To achieve success, visualize success
Chase Hughes spoke about rehearsing before a big fight, or a big event in your life, whatever it might be. He spoke about the importance of visualizing everything. Of seeing it through to the end, visualizing success, and then doing it over. Repeating it again, and again, and again, in your mind. Visualizing and anticipating, so that when you do step into the ring, the office, onto the stage to give a presentation, you are prepared for whatever comes your way. And the more you rehearse, the higher your chances are of succeeding.
It’s something that Charles Duhigg also spoke about in The Power of Habit. He used Michael Phelps as the example.
Michael Phelps had a very specific routine that he followed every day during training.

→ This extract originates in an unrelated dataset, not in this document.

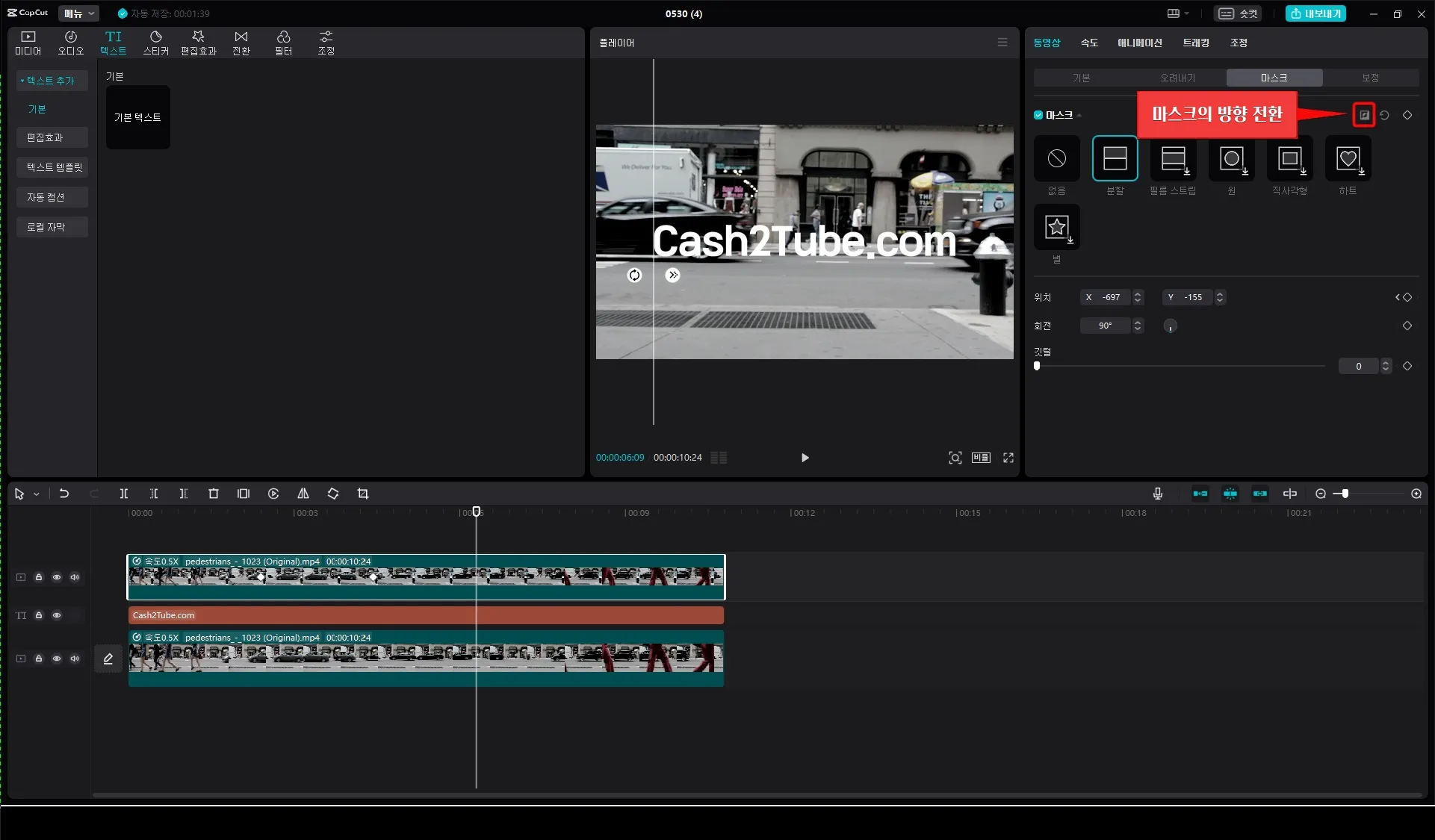1435x840 pixels.
Task: Click the delete clip icon
Action: coord(214,494)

This was intentional. So that when we woke up on race day, he was able to get right to action without having to think. There was not hesitation. Part of his routine during training was visualizing his race. His launch off the board. His stroke. His breathing. His turn. Visualizing each piece of the race.
He become such a master of visualizing his races, that during one race when his goggles started filling with water, preventing him from being able to see, he didn’t panic. He knew exactly what to do. He had visualized this race so many times beforehand, that he didn’t need his sight. It was already programmed in him, and he won, despite not being able to see.

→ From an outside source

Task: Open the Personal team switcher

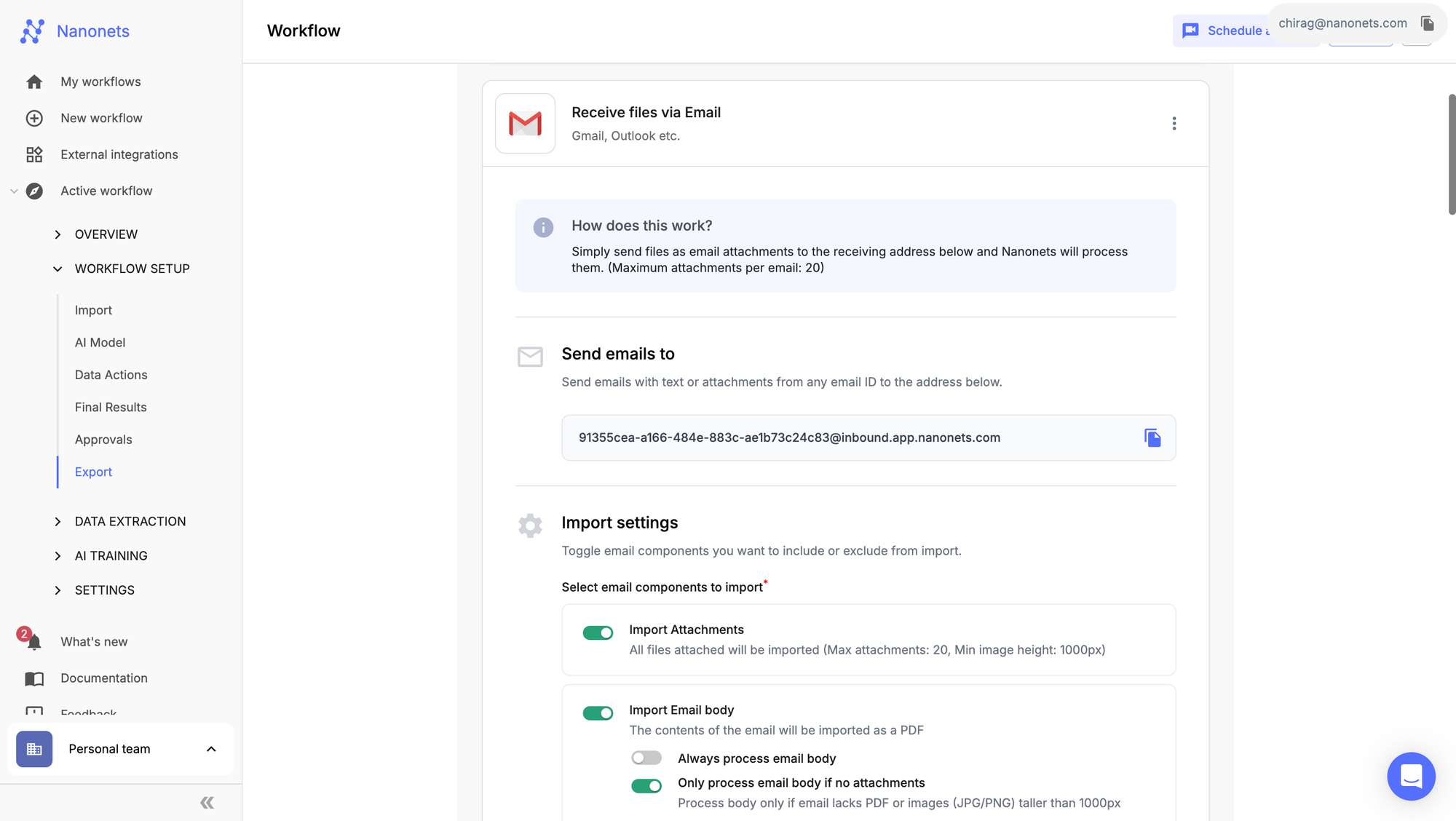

That’s the power of rehearsing.
But I think perhaps the more important thing that Chase Hughes said was that every time you envision your event, race, fight, or presentation, and that vision is filed with fear, anxiety, things going wrong, and insecurities, that also counts as a rehearsal. A bad rehearsal, but a rehearsal nonetheless. And each time you rehearse in this way, you engrain the opposite outcome in your brain. You begin to engrain failure, because that’s what you see.

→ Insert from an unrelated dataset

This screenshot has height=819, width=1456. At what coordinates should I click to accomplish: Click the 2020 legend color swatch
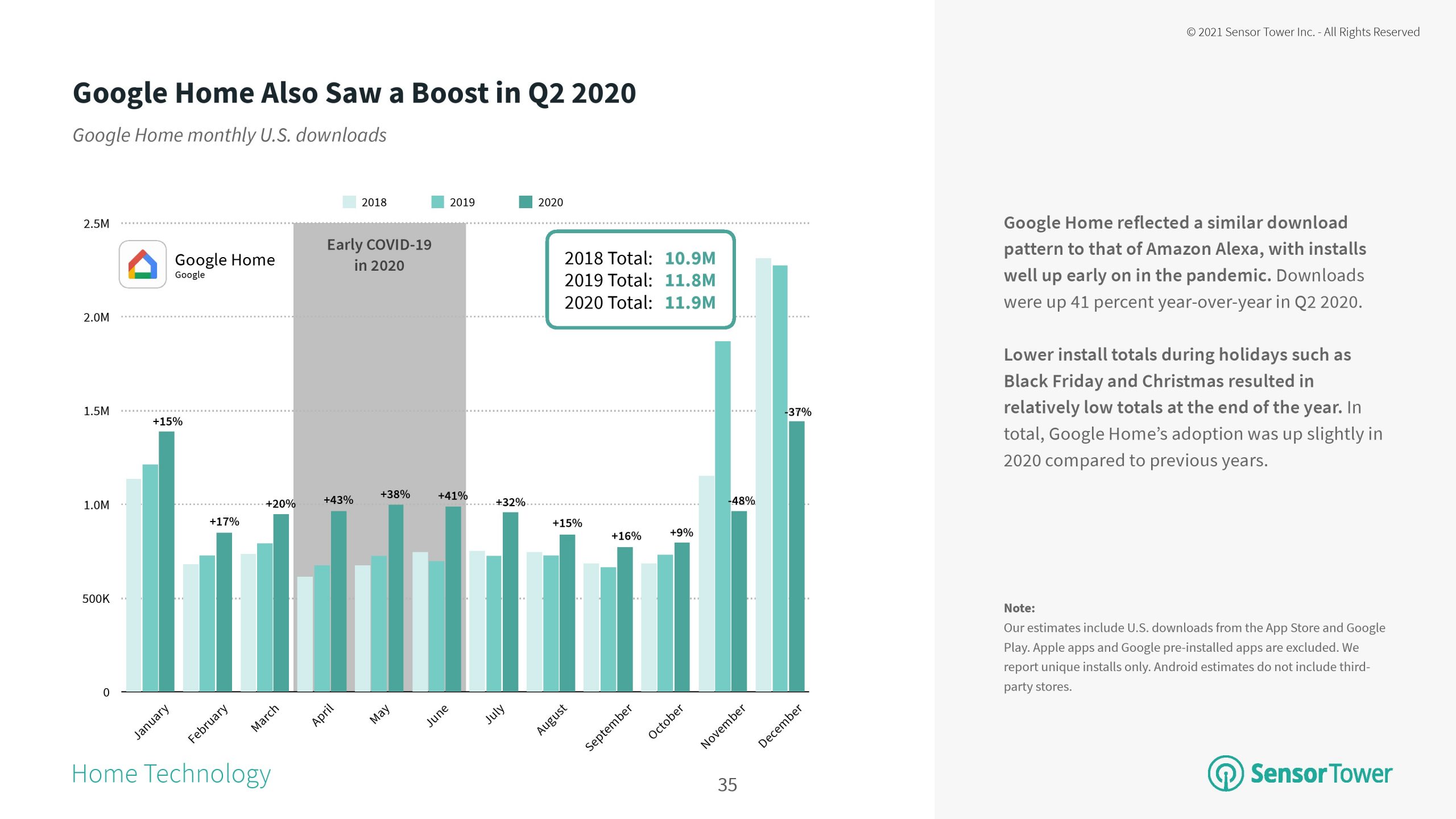tap(526, 202)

It was a very interesting perspective because it is true, and I had never thought about it that way before. It would be the equivalent of repeating the wrong lines or the wrong scene while rehearsing for a movie, or play. If that were to happen, chances are the performance would be shitty.
It’s also interesting to me, because that is what I did in preparing for my trip to the cabin a couple of weeks ago. I thought about all the things that could go wrong. I thought about all the things that were making me nervous. I had planned on going out a week earlier to run reconnaissance and see what the trail was like. Get an idea of how difficult it might be. Even knowing about the parking situation, and permitting. But I never did it.
I went in blind, suppressing my fear and anxieties, instead of acknowledging them. So, it should be no surprise that when disaster struck, when I feel in a snow well and was stuck chest deep (aka, my goggles filled with water), I immediately decided to turn back. I had never visualized successfully getting to the cabin. I didn’t know what to expect. I hadn’t planned. So it didn’t take much to throw me off.
Don’t that negative rehearsal a place in your mind. Shut it down. It doesn’t serve you. Worrying and giving yourself anxiety over something you have to do or want to do, is not going to help you be prepared. It’s just going to hamper performance.
Instead take the time to visualize success, from beginning to the end. Anticipate where things might go wrong, what questions might be asked, and then figure out the answers. Step out into the field before your trip, or onto the stage before your presentation. See what it feels like. Get comfortable in the uncomfortable environment.
Take the time to go through the motions. Stay positive and smile. Give yourself the best chance to succeed by visualizing yourself on the other side of success.